3 入院基本料 健康保険では入院日から起算して5日以内に対象となる手術等を行った場合は,特に規定する場合を除き,全ての患者について「A400短期滞在手術等基本料3」を算定することとなっているが,労災保険では入院基本料の特例(健保点数の1.30倍又は1.01倍)や四肢加算(健保点数の1.5倍又は2.0倍)等が算定可能であることを考慮して,当該対象手術等を行った場合もいわゆる出来高算定によって算定できることとしたものであること。
4 コンピューター断層診断の特例 本特例によって再診時に健保点数の「E203コンピューター断層診断」(450点)が算定できるものではないことを示したものであること。また,今まで質疑応答集で示していた他の医療機関に画像撮影を依頼した場合の算定方法を示したものであること。

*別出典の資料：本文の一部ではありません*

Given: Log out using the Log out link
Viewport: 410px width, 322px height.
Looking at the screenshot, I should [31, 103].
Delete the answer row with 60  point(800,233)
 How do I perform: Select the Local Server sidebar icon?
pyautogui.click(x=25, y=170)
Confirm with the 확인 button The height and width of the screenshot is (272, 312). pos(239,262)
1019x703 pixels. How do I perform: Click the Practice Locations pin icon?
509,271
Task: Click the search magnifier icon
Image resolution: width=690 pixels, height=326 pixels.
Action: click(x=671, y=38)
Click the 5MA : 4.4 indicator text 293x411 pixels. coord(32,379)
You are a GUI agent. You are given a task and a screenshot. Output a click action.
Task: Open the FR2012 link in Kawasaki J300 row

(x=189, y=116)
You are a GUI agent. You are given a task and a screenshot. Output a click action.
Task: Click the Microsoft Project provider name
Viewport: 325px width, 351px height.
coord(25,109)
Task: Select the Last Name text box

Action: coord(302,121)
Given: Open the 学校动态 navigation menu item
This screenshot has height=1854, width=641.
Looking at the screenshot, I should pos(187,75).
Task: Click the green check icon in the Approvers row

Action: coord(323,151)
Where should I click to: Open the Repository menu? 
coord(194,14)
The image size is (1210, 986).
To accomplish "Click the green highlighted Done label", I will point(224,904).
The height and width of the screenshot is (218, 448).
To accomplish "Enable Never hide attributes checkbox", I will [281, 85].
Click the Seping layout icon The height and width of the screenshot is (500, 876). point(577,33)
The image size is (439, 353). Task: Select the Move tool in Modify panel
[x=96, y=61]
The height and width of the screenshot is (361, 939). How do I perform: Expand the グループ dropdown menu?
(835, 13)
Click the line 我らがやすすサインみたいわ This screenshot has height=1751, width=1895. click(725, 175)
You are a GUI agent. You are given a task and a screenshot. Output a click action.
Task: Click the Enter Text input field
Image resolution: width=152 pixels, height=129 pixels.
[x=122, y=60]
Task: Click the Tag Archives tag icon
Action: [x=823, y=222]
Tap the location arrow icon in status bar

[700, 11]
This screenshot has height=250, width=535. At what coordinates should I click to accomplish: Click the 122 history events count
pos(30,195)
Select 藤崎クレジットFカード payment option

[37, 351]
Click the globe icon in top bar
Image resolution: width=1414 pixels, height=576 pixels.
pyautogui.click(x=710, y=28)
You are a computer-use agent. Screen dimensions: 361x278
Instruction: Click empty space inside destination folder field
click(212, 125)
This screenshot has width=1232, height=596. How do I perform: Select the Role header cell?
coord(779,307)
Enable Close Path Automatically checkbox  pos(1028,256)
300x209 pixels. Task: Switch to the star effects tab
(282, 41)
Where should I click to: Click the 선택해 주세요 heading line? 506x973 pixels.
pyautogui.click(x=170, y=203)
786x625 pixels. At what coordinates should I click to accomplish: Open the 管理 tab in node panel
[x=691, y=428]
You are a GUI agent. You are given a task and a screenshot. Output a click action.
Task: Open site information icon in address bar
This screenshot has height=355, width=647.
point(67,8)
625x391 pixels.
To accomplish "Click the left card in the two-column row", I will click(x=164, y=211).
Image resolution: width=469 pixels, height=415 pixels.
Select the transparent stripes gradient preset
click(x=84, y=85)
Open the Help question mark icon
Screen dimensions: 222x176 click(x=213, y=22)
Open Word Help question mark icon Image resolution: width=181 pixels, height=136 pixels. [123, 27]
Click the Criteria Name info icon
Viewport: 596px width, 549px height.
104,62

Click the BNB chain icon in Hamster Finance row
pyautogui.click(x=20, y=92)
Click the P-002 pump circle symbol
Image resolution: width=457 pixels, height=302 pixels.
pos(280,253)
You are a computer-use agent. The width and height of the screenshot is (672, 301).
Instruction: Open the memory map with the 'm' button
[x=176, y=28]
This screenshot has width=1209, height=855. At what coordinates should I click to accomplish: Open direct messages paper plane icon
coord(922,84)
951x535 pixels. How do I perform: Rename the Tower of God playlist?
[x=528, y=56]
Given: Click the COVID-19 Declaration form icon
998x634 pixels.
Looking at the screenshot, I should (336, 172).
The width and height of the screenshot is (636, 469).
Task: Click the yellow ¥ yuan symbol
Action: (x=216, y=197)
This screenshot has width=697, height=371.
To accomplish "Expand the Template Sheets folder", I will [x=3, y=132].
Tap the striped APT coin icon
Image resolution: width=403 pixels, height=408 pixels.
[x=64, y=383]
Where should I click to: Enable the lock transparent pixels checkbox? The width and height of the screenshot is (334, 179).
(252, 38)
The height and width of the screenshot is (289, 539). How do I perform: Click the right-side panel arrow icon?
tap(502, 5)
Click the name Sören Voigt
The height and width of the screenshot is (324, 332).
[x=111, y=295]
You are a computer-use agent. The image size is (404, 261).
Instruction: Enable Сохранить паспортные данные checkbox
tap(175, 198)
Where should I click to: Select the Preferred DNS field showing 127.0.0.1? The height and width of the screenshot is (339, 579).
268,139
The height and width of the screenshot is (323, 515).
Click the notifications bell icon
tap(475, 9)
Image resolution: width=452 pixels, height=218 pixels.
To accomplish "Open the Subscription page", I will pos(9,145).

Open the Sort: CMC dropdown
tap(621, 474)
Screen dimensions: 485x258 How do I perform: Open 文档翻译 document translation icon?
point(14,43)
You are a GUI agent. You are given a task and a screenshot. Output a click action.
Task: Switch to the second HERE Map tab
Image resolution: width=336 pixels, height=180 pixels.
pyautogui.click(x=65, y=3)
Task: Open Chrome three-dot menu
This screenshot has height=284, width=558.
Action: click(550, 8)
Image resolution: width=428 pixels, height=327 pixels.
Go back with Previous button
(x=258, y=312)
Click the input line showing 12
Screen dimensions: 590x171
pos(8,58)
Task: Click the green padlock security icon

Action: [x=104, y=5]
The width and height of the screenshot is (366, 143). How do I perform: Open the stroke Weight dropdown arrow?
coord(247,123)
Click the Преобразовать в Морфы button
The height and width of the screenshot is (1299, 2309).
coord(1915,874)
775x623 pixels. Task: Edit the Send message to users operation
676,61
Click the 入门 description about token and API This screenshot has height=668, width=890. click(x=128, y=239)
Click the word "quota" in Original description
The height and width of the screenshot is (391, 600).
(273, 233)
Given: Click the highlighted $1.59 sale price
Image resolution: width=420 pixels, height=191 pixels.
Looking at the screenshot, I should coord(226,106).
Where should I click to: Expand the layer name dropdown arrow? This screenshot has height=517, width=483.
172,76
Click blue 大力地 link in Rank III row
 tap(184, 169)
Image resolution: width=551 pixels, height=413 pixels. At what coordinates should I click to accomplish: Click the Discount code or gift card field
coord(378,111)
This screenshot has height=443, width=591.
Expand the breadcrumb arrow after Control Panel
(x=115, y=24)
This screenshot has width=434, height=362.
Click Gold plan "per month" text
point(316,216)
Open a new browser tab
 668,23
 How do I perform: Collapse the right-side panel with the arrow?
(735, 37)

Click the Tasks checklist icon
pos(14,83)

5 職場復帰支援・療養指導料 算定回数について,頭頸部外傷症候群,頸肩腕症候群等の慢性的な疾病を主病とする者で現に就労している者については,医師が必要と認める期間とし,回数の制限はないとしているところ,4回目以降の点数を示したものであること。
6 その他 「Ⅱ参考」について,一部修正を行ったものであること。
7 差額請求について 本改定により,労災指定医療機関等が請求済みの診療費について「A400短期滞在手術等基本料3」による算定から出来高算定への変更及び「入院室料加算」の乙地の金額から甲地の金額への変更を希望する場合は,当該変更に係る差額請求を行うことができること。なお,この場合の差額請求の手続きについては,別途指示するので,適切に対応すること。